### DATA ###

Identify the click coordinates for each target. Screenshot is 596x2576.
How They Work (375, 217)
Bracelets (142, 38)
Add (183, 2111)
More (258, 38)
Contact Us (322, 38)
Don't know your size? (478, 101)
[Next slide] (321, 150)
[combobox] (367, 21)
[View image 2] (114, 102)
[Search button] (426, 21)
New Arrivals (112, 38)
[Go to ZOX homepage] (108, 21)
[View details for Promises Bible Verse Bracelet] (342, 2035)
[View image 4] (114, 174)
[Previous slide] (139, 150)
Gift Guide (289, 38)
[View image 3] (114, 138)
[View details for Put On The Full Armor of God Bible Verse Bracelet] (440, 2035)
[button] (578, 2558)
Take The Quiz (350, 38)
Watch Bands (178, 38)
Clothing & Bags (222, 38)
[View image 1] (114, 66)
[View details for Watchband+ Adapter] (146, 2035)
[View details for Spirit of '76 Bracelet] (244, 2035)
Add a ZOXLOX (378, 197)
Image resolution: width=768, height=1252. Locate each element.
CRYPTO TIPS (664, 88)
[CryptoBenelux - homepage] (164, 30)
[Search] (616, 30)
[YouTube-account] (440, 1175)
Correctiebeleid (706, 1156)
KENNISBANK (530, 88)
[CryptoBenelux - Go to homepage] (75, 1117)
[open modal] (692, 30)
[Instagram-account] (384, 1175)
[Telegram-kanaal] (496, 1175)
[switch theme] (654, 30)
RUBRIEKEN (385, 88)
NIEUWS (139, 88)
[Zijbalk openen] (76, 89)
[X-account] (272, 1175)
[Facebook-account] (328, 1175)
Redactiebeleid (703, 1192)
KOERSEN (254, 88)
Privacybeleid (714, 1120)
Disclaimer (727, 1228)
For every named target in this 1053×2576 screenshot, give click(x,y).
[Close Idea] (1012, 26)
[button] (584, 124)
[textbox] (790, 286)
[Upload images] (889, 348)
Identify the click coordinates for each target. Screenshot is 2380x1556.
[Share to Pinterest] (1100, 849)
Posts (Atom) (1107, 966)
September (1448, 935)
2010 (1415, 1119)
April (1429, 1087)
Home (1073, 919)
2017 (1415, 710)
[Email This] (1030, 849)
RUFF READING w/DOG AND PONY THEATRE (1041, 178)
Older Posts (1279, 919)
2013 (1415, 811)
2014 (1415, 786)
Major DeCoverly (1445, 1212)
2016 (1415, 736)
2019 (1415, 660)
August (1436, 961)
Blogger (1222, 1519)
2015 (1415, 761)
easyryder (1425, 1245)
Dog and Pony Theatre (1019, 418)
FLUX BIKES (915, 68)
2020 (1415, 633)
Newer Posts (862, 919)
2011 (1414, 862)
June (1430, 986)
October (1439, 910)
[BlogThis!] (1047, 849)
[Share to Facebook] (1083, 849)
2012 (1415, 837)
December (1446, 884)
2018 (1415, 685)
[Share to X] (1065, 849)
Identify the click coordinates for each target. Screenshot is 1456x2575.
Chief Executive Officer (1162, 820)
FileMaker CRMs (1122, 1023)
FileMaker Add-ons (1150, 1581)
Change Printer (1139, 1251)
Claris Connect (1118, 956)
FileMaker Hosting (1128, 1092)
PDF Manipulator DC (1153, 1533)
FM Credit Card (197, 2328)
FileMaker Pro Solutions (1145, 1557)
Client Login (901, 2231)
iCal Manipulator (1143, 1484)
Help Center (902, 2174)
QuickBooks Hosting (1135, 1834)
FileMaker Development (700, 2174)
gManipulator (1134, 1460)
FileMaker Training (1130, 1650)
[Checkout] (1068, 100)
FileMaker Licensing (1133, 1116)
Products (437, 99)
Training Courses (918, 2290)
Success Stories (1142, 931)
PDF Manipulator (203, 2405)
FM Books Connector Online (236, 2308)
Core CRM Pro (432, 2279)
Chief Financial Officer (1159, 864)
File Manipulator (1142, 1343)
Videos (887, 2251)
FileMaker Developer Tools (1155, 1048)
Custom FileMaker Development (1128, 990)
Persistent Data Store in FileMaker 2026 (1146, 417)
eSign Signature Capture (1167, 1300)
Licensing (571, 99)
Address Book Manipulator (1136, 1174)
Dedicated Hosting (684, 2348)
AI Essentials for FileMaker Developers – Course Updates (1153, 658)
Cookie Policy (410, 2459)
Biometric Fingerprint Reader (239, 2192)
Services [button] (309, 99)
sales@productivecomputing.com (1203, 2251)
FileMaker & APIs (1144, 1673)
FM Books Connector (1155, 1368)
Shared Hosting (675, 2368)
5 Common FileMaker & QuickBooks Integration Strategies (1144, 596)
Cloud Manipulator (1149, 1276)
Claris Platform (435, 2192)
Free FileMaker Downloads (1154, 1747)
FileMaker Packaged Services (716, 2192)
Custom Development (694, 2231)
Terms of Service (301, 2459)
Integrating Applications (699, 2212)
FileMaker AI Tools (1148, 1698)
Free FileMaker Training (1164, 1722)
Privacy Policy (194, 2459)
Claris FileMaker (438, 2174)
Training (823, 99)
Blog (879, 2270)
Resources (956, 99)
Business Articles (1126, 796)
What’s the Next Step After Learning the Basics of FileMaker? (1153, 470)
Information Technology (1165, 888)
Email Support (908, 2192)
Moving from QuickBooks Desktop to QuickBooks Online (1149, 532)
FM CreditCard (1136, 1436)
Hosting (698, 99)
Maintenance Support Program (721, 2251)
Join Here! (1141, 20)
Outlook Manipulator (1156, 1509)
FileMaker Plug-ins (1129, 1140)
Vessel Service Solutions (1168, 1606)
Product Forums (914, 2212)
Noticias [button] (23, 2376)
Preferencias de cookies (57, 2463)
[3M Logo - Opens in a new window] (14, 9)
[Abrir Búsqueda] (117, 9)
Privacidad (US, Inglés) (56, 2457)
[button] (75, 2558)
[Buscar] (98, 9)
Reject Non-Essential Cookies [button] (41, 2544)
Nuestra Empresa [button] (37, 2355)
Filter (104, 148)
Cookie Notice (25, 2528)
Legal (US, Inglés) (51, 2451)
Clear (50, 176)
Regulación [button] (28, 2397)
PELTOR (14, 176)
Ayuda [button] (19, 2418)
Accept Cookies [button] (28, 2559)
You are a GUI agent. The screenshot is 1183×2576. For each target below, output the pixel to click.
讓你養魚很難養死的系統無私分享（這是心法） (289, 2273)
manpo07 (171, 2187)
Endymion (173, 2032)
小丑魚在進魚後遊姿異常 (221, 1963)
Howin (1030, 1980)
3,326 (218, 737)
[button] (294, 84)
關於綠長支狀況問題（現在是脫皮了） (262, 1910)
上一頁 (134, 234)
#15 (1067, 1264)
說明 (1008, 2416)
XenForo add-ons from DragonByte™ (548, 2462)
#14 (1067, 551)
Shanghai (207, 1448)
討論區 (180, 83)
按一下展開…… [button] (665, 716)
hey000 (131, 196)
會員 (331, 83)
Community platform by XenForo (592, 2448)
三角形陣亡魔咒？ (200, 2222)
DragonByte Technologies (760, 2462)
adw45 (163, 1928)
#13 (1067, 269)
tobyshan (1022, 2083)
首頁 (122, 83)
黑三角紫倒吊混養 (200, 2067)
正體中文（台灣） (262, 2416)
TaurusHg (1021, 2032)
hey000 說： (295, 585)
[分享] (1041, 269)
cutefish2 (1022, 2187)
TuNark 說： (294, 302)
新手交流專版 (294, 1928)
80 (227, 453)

###

## WHAT TO WORK ON
Please reproduce the material in its entirety, exactly as it stands.

## EXERCISE RESPONSE
Identify the click coordinates for each target. Screenshot is 596x2576.
How They Work (375, 217)
Bracelets (142, 38)
Add (183, 2111)
More (258, 38)
Contact Us (322, 38)
Don't know your size? (478, 101)
[Next slide] (321, 150)
[combobox] (367, 21)
[View image 2] (114, 102)
[Search button] (426, 21)
New Arrivals (112, 38)
[Go to ZOX homepage] (108, 21)
[View details for Promises Bible Verse Bracelet] (342, 2035)
[View image 4] (114, 174)
[Previous slide] (139, 150)
Gift Guide (289, 38)
[View image 3] (114, 138)
[View details for Put On The Full Armor of God Bible Verse Bracelet] (440, 2035)
[button] (578, 2558)
Take The Quiz (350, 38)
Watch Bands (178, 38)
Clothing & Bags (222, 38)
[View image 1] (114, 66)
[View details for Watchband+ Adapter] (146, 2035)
[View details for Spirit of '76 Bracelet] (244, 2035)
Add a ZOXLOX (378, 197)
Image resolution: width=768, height=1252. Locate each element.
CRYPTO TIPS (664, 88)
[CryptoBenelux - homepage] (164, 30)
[Search] (616, 30)
[YouTube-account] (440, 1175)
Correctiebeleid (706, 1156)
KENNISBANK (530, 88)
[CryptoBenelux - Go to homepage] (75, 1117)
[open modal] (692, 30)
[Instagram-account] (384, 1175)
[Telegram-kanaal] (496, 1175)
[switch theme] (654, 30)
RUBRIEKEN (385, 88)
NIEUWS (139, 88)
[Zijbalk openen] (76, 89)
[X-account] (272, 1175)
[Facebook-account] (328, 1175)
Redactiebeleid (703, 1192)
KOERSEN (254, 88)
Privacybeleid (714, 1120)
Disclaimer (727, 1228)
For every named target in this 1053×2576 screenshot, give click(x,y).
[Close Idea] (1012, 26)
[button] (584, 124)
[textbox] (790, 286)
[Upload images] (889, 348)
Identify the click coordinates for each target. Screenshot is 2380x1556.
[Share to Pinterest] (1100, 849)
Posts (Atom) (1107, 966)
September (1448, 935)
2010 (1415, 1119)
April (1429, 1087)
Home (1073, 919)
2017 (1415, 710)
[Email This] (1030, 849)
RUFF READING w/DOG AND PONY THEATRE (1041, 178)
Older Posts (1279, 919)
2013 (1415, 811)
2014 (1415, 786)
Major DeCoverly (1445, 1212)
2016 (1415, 736)
2019 (1415, 660)
August (1436, 961)
Blogger (1222, 1519)
2015 (1415, 761)
easyryder (1425, 1245)
Dog and Pony Theatre (1019, 418)
FLUX BIKES (915, 68)
2020 (1415, 633)
Newer Posts (862, 919)
2011 (1414, 862)
June (1430, 986)
October (1439, 910)
[BlogThis!] (1047, 849)
[Share to Facebook] (1083, 849)
2012 (1415, 837)
December (1446, 884)
2018 (1415, 685)
[Share to X] (1065, 849)
Identify the click coordinates for each target. Screenshot is 1456x2575.
Chief Executive Officer (1162, 820)
FileMaker CRMs (1122, 1023)
FileMaker Add-ons (1150, 1581)
Change Printer (1139, 1251)
Claris Connect (1118, 956)
FileMaker Hosting (1128, 1092)
PDF Manipulator DC (1153, 1533)
FM Credit Card (197, 2328)
FileMaker Pro Solutions (1145, 1557)
Client Login (901, 2231)
iCal Manipulator (1143, 1484)
Help Center (902, 2174)
QuickBooks Hosting (1135, 1834)
FileMaker Development (700, 2174)
gManipulator (1134, 1460)
FileMaker Training (1130, 1650)
[Checkout] (1068, 100)
FileMaker Licensing (1133, 1116)
Products (437, 99)
Training Courses (918, 2290)
Success Stories (1142, 931)
PDF Manipulator (203, 2405)
FM Books Connector Online (236, 2308)
Core CRM Pro (432, 2279)
Chief Financial Officer (1159, 864)
File Manipulator (1142, 1343)
Videos (887, 2251)
FileMaker Developer Tools (1155, 1048)
Custom FileMaker Development (1128, 990)
Persistent Data Store in FileMaker 2026 (1146, 417)
eSign Signature Capture (1167, 1300)
Licensing (571, 99)
Address Book Manipulator (1136, 1174)
Dedicated Hosting (684, 2348)
AI Essentials for FileMaker Developers – Course Updates (1153, 658)
Cookie Policy (410, 2459)
Biometric Fingerprint Reader (239, 2192)
Services [button] (309, 99)
sales@productivecomputing.com (1203, 2251)
FileMaker & APIs (1144, 1673)
FM Books Connector (1155, 1368)
Shared Hosting (675, 2368)
5 Common FileMaker & QuickBooks Integration Strategies (1144, 596)
Cloud Manipulator (1149, 1276)
Claris Platform (435, 2192)
Free FileMaker Downloads (1154, 1747)
FileMaker Packaged Services (716, 2192)
Custom Development (694, 2231)
Terms of Service (301, 2459)
Integrating Applications (699, 2212)
FileMaker AI Tools (1148, 1698)
Free FileMaker Training (1164, 1722)
Privacy Policy (194, 2459)
Claris FileMaker (438, 2174)
Training (823, 99)
Blog (879, 2270)
Resources (956, 99)
Business Articles (1126, 796)
What’s the Next Step After Learning the Basics of FileMaker? (1153, 470)
Information Technology (1165, 888)
Email Support (908, 2192)
Moving from QuickBooks Desktop to QuickBooks Online (1149, 532)
FM CreditCard (1136, 1436)
Hosting (698, 99)
Maintenance Support Program (721, 2251)
Join Here! (1141, 20)
Outlook Manipulator (1156, 1509)
FileMaker Plug-ins (1129, 1140)
Vessel Service Solutions (1168, 1606)
Product Forums (914, 2212)
Noticias [button] (23, 2376)
Preferencias de cookies (57, 2463)
[3M Logo - Opens in a new window] (14, 9)
[Abrir Búsqueda] (117, 9)
Privacidad (US, Inglés) (56, 2457)
[button] (75, 2558)
[Buscar] (98, 9)
Reject Non-Essential Cookies [button] (41, 2544)
Nuestra Empresa [button] (37, 2355)
Filter (104, 148)
Cookie Notice (25, 2528)
Legal (US, Inglés) (51, 2451)
Clear (50, 176)
Regulación [button] (28, 2397)
PELTOR (14, 176)
Ayuda [button] (19, 2418)
Accept Cookies [button] (28, 2559)
You are a GUI agent. The screenshot is 1183×2576. For each target below, output the pixel to click.
讓你養魚很難養死的系統無私分享（這是心法） (289, 2273)
manpo07 (171, 2187)
Endymion (173, 2032)
小丑魚在進魚後遊姿異常 (221, 1963)
Howin (1030, 1980)
3,326 (218, 737)
[button] (294, 84)
關於綠長支狀況問題（現在是脫皮了） (262, 1910)
上一頁 (134, 234)
#15 (1067, 1264)
說明 (1008, 2416)
XenForo add-ons from DragonByte™ (548, 2462)
#14 (1067, 551)
Shanghai (207, 1448)
討論區 (180, 83)
按一下展開…… [button] (665, 716)
hey000 (131, 196)
會員 (331, 83)
Community platform by XenForo (592, 2448)
三角形陣亡魔咒？ (200, 2222)
DragonByte Technologies (760, 2462)
adw45 (163, 1928)
#13 (1067, 269)
tobyshan (1022, 2083)
首頁 (122, 83)
黑三角紫倒吊混養 (200, 2067)
正體中文（台灣） (262, 2416)
TaurusHg (1021, 2032)
hey000 說： (295, 585)
[分享] (1041, 269)
cutefish2 (1022, 2187)
TuNark 說： (294, 302)
新手交流專版 (294, 1928)
80 (227, 453)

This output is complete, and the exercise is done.